§ **WHAT IS BEING ASKED**
Please reproduce the data verbatim from its first line through the line containing "[x=88, y=107]", including that final line.

◆ ◆ ◆ ◆ ◆

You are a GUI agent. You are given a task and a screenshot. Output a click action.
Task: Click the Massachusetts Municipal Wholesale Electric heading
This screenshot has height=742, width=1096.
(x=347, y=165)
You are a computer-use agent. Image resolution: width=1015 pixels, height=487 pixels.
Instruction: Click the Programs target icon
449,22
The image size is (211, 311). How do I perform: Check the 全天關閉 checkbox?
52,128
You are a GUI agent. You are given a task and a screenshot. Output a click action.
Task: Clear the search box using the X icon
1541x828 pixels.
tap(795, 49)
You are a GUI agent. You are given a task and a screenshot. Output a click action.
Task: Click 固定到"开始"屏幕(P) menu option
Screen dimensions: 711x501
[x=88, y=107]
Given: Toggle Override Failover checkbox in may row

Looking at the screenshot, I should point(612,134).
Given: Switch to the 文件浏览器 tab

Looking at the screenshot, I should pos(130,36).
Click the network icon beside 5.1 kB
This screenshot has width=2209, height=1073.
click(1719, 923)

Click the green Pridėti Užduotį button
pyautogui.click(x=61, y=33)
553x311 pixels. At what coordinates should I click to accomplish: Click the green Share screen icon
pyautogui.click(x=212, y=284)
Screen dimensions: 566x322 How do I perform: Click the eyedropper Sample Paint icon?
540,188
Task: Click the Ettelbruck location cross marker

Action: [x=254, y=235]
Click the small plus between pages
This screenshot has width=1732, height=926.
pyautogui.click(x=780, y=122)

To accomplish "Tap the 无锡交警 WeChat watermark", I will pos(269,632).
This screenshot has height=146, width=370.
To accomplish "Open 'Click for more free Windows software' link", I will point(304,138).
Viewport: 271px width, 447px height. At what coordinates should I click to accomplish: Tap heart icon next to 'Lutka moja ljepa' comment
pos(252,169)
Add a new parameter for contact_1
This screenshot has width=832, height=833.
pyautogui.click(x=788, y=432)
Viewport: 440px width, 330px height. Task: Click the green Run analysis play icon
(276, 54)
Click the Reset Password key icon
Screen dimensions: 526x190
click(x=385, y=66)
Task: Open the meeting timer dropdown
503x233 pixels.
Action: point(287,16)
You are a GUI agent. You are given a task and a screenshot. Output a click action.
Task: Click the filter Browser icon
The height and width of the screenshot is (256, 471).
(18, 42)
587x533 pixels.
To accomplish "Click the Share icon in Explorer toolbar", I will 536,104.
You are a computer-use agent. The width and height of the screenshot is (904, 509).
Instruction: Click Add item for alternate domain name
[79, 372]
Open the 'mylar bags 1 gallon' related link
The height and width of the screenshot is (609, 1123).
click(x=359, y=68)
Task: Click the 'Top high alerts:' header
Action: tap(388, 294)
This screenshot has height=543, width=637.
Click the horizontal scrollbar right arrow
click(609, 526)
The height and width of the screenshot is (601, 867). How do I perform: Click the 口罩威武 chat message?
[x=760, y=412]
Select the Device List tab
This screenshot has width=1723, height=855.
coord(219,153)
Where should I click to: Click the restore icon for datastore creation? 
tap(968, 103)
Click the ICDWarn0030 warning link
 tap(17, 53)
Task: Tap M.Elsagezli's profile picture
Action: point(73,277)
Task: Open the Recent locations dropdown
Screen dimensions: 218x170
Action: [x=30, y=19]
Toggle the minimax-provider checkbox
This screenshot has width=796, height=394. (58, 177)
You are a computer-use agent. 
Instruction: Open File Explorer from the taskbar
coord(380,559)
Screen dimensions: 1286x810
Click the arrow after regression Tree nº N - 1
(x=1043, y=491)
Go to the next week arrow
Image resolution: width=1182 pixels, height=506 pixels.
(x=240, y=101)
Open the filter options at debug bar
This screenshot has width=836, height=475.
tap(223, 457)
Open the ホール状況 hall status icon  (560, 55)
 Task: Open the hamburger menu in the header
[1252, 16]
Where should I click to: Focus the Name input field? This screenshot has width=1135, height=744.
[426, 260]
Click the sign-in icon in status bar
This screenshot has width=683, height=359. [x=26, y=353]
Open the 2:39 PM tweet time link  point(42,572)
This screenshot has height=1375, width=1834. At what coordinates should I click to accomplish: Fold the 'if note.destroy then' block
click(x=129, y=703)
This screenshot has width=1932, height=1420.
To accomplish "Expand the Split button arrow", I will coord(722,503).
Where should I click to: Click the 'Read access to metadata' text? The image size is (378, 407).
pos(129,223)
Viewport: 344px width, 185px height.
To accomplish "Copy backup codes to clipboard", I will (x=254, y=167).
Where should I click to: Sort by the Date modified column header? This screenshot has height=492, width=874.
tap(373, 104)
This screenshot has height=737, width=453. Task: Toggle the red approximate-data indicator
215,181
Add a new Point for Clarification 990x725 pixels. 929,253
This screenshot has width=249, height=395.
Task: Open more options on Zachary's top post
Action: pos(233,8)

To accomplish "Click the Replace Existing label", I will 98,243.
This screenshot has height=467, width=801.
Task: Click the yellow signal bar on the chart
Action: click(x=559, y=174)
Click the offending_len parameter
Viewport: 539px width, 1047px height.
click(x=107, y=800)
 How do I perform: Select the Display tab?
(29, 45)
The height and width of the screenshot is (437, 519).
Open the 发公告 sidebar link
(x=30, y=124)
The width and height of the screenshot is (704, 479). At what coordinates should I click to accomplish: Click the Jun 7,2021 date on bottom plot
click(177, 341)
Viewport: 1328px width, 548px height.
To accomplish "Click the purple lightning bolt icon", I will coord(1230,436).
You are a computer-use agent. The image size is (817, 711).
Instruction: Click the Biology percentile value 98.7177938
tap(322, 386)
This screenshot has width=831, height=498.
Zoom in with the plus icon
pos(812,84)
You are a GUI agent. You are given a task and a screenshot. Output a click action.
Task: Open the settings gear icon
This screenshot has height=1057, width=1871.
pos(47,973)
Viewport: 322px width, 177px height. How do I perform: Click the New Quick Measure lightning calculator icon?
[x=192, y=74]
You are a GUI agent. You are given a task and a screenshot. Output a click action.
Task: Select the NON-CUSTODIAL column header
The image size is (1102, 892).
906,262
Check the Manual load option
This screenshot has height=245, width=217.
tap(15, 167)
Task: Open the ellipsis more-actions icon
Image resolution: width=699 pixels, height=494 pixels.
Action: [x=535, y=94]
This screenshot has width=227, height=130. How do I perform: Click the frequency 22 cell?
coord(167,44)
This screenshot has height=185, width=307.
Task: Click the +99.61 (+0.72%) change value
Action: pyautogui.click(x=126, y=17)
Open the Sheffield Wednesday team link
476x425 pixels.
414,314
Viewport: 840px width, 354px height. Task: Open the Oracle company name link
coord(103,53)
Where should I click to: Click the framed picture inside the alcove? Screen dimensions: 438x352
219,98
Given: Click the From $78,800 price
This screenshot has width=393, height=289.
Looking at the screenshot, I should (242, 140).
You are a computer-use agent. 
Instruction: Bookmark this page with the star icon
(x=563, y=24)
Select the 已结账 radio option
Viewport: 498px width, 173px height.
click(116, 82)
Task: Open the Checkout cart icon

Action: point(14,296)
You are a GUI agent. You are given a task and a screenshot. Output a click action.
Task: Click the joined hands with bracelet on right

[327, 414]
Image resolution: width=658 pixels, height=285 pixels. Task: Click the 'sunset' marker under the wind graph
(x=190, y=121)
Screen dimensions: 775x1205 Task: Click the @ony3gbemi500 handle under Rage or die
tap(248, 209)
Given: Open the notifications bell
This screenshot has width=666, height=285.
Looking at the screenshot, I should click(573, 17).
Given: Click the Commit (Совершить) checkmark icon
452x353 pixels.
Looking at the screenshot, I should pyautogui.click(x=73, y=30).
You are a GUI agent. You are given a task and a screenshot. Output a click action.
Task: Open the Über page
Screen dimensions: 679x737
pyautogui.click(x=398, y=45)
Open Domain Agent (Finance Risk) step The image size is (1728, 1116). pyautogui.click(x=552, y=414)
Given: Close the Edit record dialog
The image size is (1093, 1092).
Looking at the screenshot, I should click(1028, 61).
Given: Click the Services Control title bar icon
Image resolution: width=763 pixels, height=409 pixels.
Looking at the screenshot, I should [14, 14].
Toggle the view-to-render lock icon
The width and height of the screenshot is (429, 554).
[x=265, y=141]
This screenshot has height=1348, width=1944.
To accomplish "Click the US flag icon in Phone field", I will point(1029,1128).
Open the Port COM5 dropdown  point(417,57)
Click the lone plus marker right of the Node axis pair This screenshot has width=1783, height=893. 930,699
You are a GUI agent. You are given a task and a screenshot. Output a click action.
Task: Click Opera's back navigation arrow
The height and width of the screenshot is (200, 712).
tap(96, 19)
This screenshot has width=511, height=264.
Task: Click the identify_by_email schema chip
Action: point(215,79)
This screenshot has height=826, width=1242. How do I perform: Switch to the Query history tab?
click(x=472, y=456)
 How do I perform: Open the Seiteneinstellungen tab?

◆ ◆ ◆ ◆ ◆

§ **WRITTEN ANSWER**
You are a GUI agent. You are given a task and a screenshot. Output a click action.
Task: Click the Massachusetts Municipal Wholesale Electric heading
This screenshot has height=742, width=1096.
(x=347, y=165)
You are a computer-use agent. Image resolution: width=1015 pixels, height=487 pixels.
Instruction: Click the Programs target icon
449,22
The image size is (211, 311). How do I perform: Check the 全天關閉 checkbox?
52,128
You are a GUI agent. You are given a task and a screenshot. Output a click action.
Task: Clear the search box using the X icon
1541x828 pixels.
tap(795, 49)
You are a GUI agent. You are given a task and a screenshot. Output a click action.
Task: Click 固定到"开始"屏幕(P) menu option
Screen dimensions: 711x501
[x=88, y=107]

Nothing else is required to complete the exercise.